## Start SELECTED PASSAGE

# extension cord end getting hot



## dtbaker (Jan 5, 2008)

I have a 25', heavy duty 10ga extension cord for my charging says its rated for 15 amps. Elcon pfc-1500 pulls about 12amps from the wall. The cord itself doesn't get warm, nor does the wall end, but the male plug end gets quite warm to the touch.

This particular cord end is one with clear plastic and neon 'live' indicator light in it. Do ya'll this THAT is problematic? I'm considering chopping that off and putting on a plain non-lit end.....

comments?


----------



## Ziggythewiz (May 16, 2010)

So the male end doesn't go in the wall?

What does the warm end connect to, is it a recessed socket?


----------



## dtbaker (Jan 5, 2008)

Ziggythewiz said:


> So the male end doesn't go in the wall?
> 
> What does the warm end connect to, is it a recessed socket?




ooops, sorry, got that reversed. 
the wall outlet, MALE and non-lit end, doesn't get warm at all.
the car end, FEMALE neon lit clear plastic end, gets quite warm.

I just tried my old non lit smaller gauge extension and it didn't get warm at all.... so I guess I'm asking if other people have noticed these clear ended lit ends getting quite warm?


----------



## TheSGC (Nov 15, 2007)

Those lit ends are made of some really soft plastic and do get really hot. Within 3 weeks you will melt the end off. What I do is just cut off the lit ends and wire up an industrial 15A continuous plug.


----------



## onegreenev (May 18, 2012)

I'd go a larger diameter wire and a higher rated plug ends. I had the same issues where the ends got soft and mushy and ruined the ends. This is where cheap crap will cause problems. That is my issue with the whole 110 wall outlet for charging. Too much amperage for too long on a cheap cord. I built heavier duty extensions that never get hot. Be careful. Oh yeah, one of mine was not a cheap soft plastic end. It was one that should have taken 20 amps just fine. Nope. The cord is no longer used for charging. If those ends get too hot they can burn.


----------



## PStechPaul (May 1, 2012)

Some of those cords have crimped connections which may not be very good, and the soft plastic may interfere with the contact pressure of the female receptacles. A proper 15A wall receptacle is built with stronger springs, and a 20A industrial receptacle has so much pressure that it will pull the blades out of an ordinary extension cord male end. Most problems in electronics are caused by bad connections.

## End SELECTED PASSAGE

> **INSTRUCTIONS**
1. According to the extension cord thread, about how much current does the Elcon pfc-1500 draw from the wall?
2. Reproduce the extension cord thread word for word, starting at "## onegreenev (May" and continuing up to and including "(May 1, 2012)".

## Start MATERIAL

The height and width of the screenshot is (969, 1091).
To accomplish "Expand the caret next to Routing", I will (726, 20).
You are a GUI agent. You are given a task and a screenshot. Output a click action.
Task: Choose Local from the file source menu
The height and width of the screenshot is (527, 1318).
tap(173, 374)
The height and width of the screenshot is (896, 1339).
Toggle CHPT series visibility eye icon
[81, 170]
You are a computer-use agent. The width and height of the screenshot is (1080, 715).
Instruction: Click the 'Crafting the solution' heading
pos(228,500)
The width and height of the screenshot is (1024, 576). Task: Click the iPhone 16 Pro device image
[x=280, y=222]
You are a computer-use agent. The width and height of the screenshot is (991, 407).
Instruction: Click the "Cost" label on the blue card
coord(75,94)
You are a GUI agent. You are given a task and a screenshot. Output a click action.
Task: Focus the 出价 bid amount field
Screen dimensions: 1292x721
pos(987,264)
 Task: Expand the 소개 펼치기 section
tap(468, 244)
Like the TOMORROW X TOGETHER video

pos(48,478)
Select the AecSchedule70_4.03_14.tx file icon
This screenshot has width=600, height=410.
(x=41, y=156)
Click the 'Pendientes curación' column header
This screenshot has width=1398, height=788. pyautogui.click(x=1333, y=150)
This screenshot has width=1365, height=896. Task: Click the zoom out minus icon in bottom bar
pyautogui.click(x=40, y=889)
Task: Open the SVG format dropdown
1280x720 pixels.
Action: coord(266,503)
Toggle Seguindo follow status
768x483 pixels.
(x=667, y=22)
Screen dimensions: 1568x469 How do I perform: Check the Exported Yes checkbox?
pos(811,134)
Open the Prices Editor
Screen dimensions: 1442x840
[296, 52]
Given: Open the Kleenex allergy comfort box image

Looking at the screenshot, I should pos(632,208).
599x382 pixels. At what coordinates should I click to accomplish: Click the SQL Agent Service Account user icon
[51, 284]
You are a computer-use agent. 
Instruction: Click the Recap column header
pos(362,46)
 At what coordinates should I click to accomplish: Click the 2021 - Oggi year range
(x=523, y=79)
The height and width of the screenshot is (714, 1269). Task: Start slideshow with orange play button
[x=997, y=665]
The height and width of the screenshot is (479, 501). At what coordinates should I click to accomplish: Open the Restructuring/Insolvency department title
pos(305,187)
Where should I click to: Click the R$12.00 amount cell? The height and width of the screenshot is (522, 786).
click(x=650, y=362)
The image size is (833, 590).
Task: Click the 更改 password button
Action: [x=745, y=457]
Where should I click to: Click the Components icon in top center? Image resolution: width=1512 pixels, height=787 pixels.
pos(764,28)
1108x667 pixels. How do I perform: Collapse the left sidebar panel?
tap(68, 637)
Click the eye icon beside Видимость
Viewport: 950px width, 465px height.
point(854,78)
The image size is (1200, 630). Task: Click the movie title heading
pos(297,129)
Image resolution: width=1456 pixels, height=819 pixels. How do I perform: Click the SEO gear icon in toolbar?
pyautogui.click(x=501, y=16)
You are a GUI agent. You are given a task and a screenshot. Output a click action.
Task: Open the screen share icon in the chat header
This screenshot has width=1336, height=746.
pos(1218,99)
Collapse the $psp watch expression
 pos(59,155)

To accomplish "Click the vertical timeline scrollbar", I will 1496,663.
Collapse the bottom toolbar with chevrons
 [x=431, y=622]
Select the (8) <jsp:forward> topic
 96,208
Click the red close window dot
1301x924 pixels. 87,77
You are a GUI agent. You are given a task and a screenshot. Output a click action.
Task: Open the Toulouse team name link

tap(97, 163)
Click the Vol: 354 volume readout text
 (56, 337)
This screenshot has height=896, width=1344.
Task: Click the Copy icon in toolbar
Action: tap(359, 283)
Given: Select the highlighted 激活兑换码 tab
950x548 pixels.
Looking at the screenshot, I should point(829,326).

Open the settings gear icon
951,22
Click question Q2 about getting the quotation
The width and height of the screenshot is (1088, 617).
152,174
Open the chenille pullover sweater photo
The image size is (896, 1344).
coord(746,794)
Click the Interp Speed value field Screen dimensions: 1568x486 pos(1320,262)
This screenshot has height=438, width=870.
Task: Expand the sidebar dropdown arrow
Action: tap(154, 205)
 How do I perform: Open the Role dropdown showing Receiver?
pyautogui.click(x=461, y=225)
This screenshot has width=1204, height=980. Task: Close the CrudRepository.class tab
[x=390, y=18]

## End MATERIAL

> **LIST OF SOLUTIONS**
1. About 12 amps.

2.
## onegreenev (May 18, 2012)

I'd go a larger diameter wire and a higher rated plug ends. I had the same issues where the ends got soft and mushy and ruined the ends. This is where cheap crap will cause problems. That is my issue with the whole 110 wall outlet for charging. Too much amperage for too long on a cheap cord. I built heavier duty extensions that never get hot. Be careful. Oh yeah, one of mine was not a cheap soft plastic end. It was one that should have taken 20 amps just fine. Nope. The cord is no longer used for charging. If those ends get too hot they can burn.


----------



## PStechPaul (May 1, 2012)